Oh, what a sweet pair: daphnes and anemones
Aspen CO, Colorado
The sweet smelling daphne is winding down now but it has been blooming for many weeks. It was already in full bloom when the pie cherry tree (Prunus cerasus “Montmorency”) blossomed.
Viewed from the border, they made quite a picture, the dome of the snowy cherry rising like a cloud behind the mound of the pink-blushed daphne. It reminded me of the opulence of the famous flowering cherry trees in Washington, DC.

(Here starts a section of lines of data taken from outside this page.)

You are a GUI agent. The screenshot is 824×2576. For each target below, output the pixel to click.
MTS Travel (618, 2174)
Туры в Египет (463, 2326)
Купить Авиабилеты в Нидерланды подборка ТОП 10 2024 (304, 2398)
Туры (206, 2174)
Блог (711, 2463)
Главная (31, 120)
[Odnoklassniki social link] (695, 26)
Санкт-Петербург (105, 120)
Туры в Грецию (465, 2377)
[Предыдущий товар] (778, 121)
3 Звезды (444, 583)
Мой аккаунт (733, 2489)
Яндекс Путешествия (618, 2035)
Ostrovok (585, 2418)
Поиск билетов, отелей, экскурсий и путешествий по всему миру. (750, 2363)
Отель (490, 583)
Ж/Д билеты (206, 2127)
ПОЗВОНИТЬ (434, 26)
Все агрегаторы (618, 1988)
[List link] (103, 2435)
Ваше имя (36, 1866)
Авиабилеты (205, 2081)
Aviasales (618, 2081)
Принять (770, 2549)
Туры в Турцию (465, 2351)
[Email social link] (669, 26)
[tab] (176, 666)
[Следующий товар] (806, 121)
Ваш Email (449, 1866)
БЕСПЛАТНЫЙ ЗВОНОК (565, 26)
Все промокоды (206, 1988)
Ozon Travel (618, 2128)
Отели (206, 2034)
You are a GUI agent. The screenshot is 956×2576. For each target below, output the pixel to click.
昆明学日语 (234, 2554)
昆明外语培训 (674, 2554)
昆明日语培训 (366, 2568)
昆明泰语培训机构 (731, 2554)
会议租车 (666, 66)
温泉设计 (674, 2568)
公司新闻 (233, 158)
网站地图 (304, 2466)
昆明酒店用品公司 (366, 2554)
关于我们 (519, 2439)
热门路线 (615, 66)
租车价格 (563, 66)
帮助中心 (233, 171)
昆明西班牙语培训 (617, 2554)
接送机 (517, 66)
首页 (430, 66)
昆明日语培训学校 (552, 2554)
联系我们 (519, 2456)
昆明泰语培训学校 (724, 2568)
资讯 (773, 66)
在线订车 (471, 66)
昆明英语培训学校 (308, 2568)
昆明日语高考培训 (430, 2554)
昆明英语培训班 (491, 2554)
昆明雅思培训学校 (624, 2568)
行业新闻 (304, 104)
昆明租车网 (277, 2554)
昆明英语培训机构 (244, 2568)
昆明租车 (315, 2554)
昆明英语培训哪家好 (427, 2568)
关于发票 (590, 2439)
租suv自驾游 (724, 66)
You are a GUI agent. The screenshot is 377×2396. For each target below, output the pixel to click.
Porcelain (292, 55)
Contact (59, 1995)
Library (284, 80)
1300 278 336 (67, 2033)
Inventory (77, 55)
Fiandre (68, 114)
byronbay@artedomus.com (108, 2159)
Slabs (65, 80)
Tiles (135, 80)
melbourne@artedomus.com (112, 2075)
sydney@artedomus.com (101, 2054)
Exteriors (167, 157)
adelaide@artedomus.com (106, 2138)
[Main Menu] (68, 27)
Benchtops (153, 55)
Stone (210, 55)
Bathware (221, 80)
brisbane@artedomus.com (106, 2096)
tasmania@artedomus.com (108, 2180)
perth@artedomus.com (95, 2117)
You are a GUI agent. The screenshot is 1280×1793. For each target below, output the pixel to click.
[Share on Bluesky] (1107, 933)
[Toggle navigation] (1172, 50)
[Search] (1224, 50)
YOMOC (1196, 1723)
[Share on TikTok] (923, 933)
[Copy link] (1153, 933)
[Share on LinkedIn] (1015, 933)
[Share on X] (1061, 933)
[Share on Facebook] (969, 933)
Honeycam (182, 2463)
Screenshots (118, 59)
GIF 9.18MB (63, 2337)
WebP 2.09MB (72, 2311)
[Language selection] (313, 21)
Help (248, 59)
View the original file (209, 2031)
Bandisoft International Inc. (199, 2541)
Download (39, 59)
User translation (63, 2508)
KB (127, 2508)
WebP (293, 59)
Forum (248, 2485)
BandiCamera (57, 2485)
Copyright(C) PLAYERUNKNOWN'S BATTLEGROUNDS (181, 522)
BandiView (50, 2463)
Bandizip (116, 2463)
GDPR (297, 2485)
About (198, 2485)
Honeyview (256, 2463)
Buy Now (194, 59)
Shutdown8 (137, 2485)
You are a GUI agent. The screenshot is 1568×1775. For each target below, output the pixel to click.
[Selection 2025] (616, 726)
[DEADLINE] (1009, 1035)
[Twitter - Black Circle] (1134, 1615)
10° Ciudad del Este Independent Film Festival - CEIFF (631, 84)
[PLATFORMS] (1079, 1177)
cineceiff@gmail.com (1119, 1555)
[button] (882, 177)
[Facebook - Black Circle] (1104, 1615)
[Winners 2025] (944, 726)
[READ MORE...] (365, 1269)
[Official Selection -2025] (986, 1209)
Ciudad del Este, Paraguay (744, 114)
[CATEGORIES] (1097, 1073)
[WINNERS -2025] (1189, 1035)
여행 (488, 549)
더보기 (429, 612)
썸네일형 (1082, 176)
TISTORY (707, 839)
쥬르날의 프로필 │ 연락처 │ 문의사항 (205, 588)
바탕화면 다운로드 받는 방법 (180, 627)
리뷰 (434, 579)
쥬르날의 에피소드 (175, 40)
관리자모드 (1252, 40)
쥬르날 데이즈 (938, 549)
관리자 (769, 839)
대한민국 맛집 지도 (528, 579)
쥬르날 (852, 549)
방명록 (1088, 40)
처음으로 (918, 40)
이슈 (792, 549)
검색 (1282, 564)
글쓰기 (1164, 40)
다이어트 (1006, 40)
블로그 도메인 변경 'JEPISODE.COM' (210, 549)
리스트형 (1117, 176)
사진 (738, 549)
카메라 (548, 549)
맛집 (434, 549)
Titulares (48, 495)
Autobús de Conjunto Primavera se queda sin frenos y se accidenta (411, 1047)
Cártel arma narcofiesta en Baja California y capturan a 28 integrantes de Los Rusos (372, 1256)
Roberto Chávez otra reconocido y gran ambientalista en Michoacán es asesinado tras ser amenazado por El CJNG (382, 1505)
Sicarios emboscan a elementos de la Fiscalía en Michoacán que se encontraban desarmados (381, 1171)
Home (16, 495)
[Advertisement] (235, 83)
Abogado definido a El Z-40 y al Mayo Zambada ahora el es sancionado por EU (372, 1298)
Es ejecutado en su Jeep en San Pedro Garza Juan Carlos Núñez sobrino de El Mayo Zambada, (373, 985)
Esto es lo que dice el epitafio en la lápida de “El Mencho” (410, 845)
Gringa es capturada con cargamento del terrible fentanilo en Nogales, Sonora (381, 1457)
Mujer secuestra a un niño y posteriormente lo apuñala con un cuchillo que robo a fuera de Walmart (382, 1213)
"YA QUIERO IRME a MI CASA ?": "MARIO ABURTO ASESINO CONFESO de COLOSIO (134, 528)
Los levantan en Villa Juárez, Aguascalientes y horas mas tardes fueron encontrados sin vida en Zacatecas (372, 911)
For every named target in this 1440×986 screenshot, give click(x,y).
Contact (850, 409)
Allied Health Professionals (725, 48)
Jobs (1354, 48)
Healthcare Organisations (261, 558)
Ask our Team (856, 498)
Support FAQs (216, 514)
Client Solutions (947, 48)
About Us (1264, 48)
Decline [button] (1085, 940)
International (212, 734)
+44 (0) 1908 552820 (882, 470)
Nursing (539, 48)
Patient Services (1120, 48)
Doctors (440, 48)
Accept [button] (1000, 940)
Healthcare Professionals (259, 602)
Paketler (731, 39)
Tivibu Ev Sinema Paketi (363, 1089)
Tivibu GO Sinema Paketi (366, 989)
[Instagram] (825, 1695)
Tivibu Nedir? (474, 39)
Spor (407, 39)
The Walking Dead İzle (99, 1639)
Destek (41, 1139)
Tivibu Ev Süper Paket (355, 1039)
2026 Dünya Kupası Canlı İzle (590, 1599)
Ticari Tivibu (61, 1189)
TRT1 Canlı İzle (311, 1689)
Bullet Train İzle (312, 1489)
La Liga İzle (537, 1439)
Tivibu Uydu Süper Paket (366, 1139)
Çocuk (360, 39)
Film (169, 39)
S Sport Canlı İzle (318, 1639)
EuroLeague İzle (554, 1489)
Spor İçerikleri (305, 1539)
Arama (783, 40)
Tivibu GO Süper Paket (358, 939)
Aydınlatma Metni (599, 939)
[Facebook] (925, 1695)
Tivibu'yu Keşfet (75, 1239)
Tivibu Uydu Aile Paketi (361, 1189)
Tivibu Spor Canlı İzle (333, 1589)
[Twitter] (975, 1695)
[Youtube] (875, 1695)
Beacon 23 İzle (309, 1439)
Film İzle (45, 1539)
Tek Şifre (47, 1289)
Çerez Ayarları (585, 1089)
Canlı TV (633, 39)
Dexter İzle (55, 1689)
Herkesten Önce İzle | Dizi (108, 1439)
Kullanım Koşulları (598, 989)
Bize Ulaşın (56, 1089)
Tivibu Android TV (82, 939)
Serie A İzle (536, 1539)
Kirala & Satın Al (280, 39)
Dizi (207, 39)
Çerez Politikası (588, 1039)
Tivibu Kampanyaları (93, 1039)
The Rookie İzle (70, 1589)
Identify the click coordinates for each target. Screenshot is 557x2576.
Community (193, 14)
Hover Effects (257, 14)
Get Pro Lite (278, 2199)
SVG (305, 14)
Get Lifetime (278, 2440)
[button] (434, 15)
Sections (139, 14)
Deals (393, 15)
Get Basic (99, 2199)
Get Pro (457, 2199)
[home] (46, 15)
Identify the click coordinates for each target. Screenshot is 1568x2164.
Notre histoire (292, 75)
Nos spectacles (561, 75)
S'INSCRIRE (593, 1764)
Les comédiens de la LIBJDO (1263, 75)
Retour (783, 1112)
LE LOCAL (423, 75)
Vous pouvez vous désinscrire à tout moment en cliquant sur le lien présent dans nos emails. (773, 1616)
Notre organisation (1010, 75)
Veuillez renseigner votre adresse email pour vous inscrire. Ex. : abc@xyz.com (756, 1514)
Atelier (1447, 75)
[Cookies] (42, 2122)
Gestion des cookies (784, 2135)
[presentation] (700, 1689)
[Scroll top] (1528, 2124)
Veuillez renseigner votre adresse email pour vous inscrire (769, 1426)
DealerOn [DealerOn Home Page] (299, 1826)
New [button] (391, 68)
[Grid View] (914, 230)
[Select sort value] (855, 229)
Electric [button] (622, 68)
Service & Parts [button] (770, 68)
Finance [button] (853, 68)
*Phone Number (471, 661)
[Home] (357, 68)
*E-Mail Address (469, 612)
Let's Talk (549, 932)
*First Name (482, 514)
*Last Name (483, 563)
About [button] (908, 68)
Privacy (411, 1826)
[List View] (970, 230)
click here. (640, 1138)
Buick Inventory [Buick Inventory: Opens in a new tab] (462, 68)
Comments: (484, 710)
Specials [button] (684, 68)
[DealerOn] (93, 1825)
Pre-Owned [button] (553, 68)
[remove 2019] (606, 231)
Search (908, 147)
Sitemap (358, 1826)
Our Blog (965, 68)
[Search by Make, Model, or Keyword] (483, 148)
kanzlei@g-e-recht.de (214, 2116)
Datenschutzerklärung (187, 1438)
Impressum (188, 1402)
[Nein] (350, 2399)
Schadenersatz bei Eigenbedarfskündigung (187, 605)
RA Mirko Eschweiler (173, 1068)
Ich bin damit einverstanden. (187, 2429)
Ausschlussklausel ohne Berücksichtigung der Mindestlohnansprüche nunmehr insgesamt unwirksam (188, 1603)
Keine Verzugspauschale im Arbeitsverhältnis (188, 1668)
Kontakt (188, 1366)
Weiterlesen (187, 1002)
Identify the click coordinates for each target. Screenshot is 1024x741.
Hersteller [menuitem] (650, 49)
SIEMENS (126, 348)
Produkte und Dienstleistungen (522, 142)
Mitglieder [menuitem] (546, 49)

The cherry blossoms shattered weeks ago, but the daphne bloomed on. The chokecherries dangled thousands of racemes like creamy caterpillars packed with minute blossoms (both native Prunus virginiana and the cultivar “shubert”) until they too dropped a blizzard of shredded petals. It was still blooming when the gas plant, Dictamnus albus, opened white starry flowers along erect and elegant spires and only now, as the bridal wreath spiraea (Spiraea x vanhouttei) branches bow under the weight of its flowers, is my hybrid Daphne x burkwoodii “Carol Mackie” quietly leaving the scene. As the flowers fade, the shrub is refreshed with new clusters of narrow, fresh green leaves delicately outlined in creamy yellow.
I didn’t know that daphnes have a reputation for being difficult, hating to be disturbed and apt to die unexpectedly. Not knowing that they require a sheltered site in part shade with reliable moisture, I planted mine in full sun in dry, unimproved clay. I watered it faithfully the first year and then ignored it while it sat, not dying but not growing much either, surrounded by yarrow and coreopsis, daffodils and poppies.
After 10 years or so, it began to capture my attention, blooming regularly and heavily. It is now almost 4 feet across with quite limber, gracefully curving branches, laden with clusters of flowers. I just wish it were closer so I couldn’t go in or out of the house “without a rewarding glimpse … and a breath of fragrance too” as Helen VanPelt Wilson says about her door-yard garden in The New Preferred Perennials, published in 1945.
Last spring I planted two more young daphnes, another D. x burkwoodii “Carol Mackie” and one called “Lawrence Crocker,” which is described as a compact gem, only 12 inches wide and tall at maturity, with tiny, glossy, dark evergreen leaves and deep-pink flowers. This time I paid attention to both Wilson and the cultural instructions, planting them in partial shade close to the path I beat every day. They both survived the winter, which is a good sign.
Springing up around and through the recumbent branches of the daphne is the lightly fragrant snowdrop anemone, Anemone sylvestris, with a reputation as wild and rambunctious as the daphne’s is temperamental and fussy. But what a combination they make! Everything about the texture and habit of these two is contrasting: the daphne’s foliage is fine-textured, linear, and profuse-think kinnikinick or mountainlover ” while the anemone’s basal foliage is sparse, large, deeply incised, and segmented.
The flowers of the daphne are narrowly tubular, opening into four slightly recurved, pointed lobes, maybe half an inch long and wide with minute yellow specks indicating recessed stamens. The clusters of white to pale-pink tubes spring directly from the twigs among the leaves. The anemone on the other hand has pure-white, 2-inch-wide single flowers composed of five broad sepals, on the end of a long straight stem, often a foot or more tall, with maybe one whorl of three leaflets half way up the stem.
The central boss is prominent and surrounded by bright yellow frizz of stamens. After the petals fall, the ovaries swell into cottony seedheads that stay interesting for ages. When the weather cools in fall, I sometimes get a few repeat blooms and coming upon their pristine simplicity among the blowsy tawniness of fall is a joy akin to spotting the first crocus in spring.
Interestingly, the other place the snowdrop anemone also has sowed itself is a patch of dark purple iris. Well, you all know what an iris looks like, so you can imagine how it contrasts with the anemone, although in a completely different direction than with the daphne. If the anemone sowed itself about with the abandon with which it is usually credited, then it would be sprinkled throughout the border and the effect might be visually cluttered instead of charming. In a well-irrigated, hyper-fertilized border in Aspen, I can see that it might become an invasive spreader, but not a chance in my drier, less fertile garden. Anyway, one gardener’s hooligans are another’s indispensable easy-care plants.